That means taking a guess at your life expectancy, too. No one likes to guess when they’re going to die, but life expectancies are always on the rise and you don’t want to run out of money with ten years left to go. You might be surprised to know that as of 2015, more than one in five men and more than a third of women at the age of 65 could be expected to live past 90. As such, it’s entirely possible that you’ll need to plan for a financial future of 30 to 40 years after you retire, and even more if you retire early.
Add a Margin of Error
It’s essentially impossible to predict what the future will look like, and you don’t want to put your life savings into airline stocks only to find that someone’s invented teleportation. Obviously, that’s a nonsensical example, but the point stands.

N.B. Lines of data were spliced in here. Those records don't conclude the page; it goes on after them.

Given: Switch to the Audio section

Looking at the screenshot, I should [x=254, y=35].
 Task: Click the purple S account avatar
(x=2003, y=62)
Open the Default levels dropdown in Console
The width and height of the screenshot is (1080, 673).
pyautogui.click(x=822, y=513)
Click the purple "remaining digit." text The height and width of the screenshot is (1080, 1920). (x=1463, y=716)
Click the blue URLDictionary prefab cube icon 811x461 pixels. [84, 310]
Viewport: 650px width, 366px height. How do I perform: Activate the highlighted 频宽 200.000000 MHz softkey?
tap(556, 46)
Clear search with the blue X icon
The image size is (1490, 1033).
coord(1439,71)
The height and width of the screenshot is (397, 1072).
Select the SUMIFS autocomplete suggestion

The real takeaway is that your level of uncertainty should be tied to the aggressiveness and risk of your investments. If you’re very confident in the amount you want to have set aside, you’ll need a larger amount, but it can be more conservatively invested. If your expenses aren’t set in stone, you can be a little more aggressive and take on greater risk — if your investments don’t quite pan out the way you wanted, you can simply spend less on that expense.
Talk to the Experts
Financial planning for the future is inevitably complicated, and that’s especially true when you’re talking about planning for the last third of your life (and even beyond). You need the help of the experts at First Western Trust Bank, who can examine the ins and outs of your assets, your goals, and your priorities. If you’re ready to start taking the future of your finances seriously, contact us today.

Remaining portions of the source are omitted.